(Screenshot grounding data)
----------------------------------------

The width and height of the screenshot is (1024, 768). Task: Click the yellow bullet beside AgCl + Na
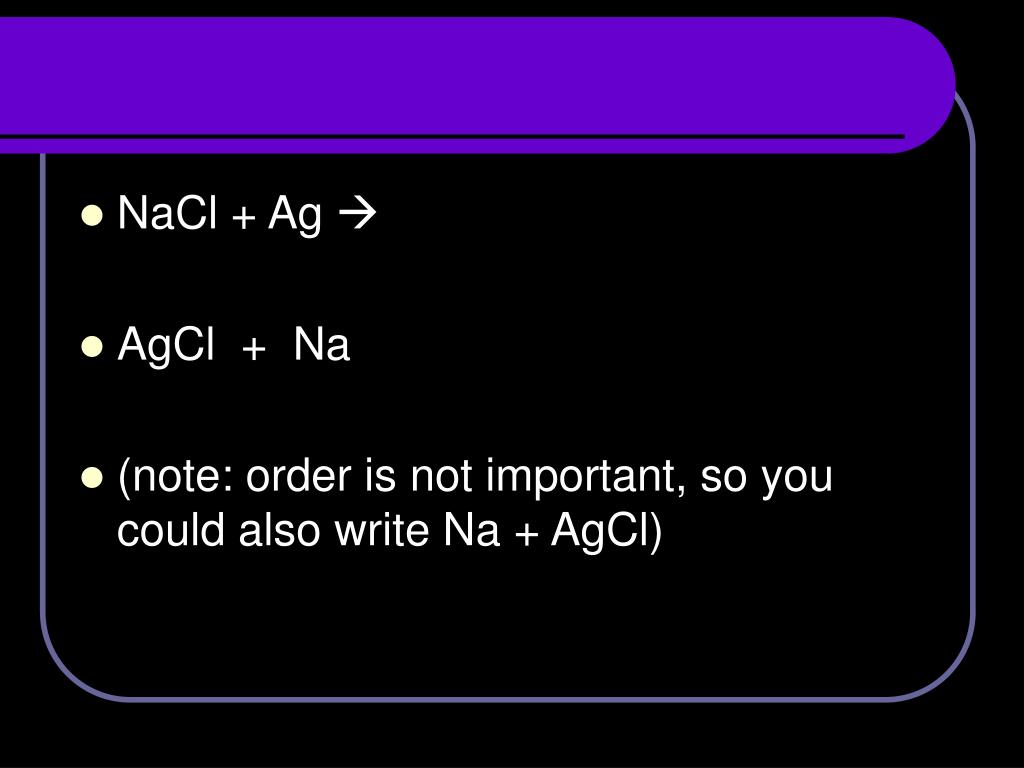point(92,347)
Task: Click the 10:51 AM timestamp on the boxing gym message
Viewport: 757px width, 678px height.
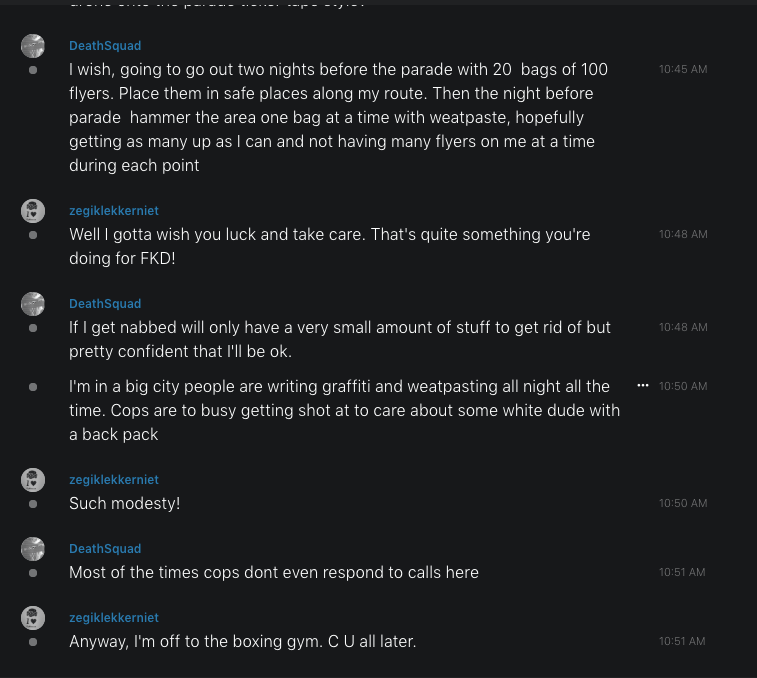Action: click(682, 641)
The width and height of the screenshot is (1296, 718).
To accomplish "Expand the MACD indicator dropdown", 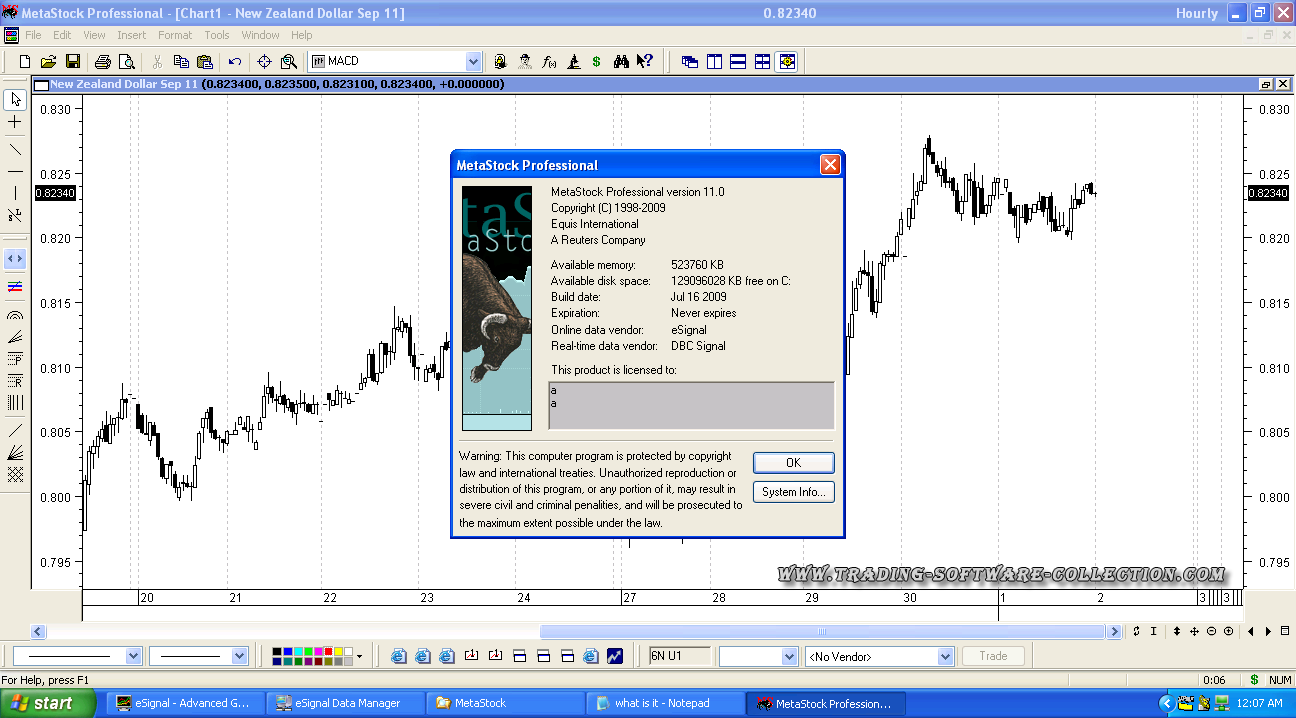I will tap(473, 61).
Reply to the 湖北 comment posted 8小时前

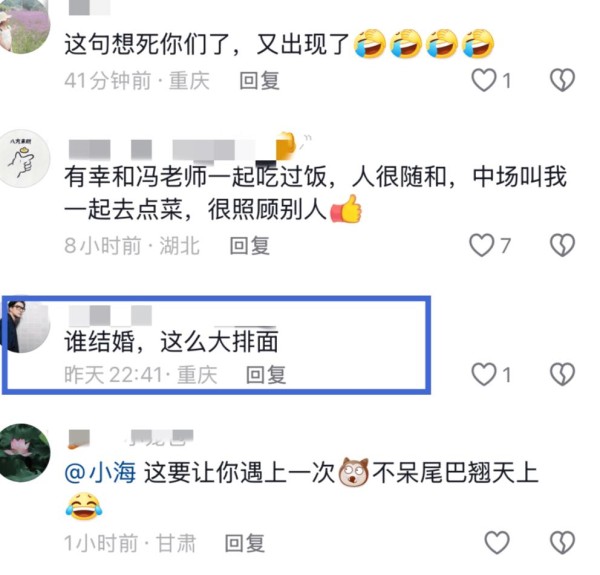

----------------------------------------

**What is needed**
Output the lines, exactly: the first line of the entries above, every line after it, and the line with "The width and height of the screenshot is (1296, 718)." as the last. No pictures.

**Written solution**
The width and height of the screenshot is (1024, 768). Task: Click the yellow bullet beside AgCl + Na
point(92,347)
Task: Click the 10:51 AM timestamp on the boxing gym message
Viewport: 757px width, 678px height.
Action: click(682, 641)
The width and height of the screenshot is (1296, 718).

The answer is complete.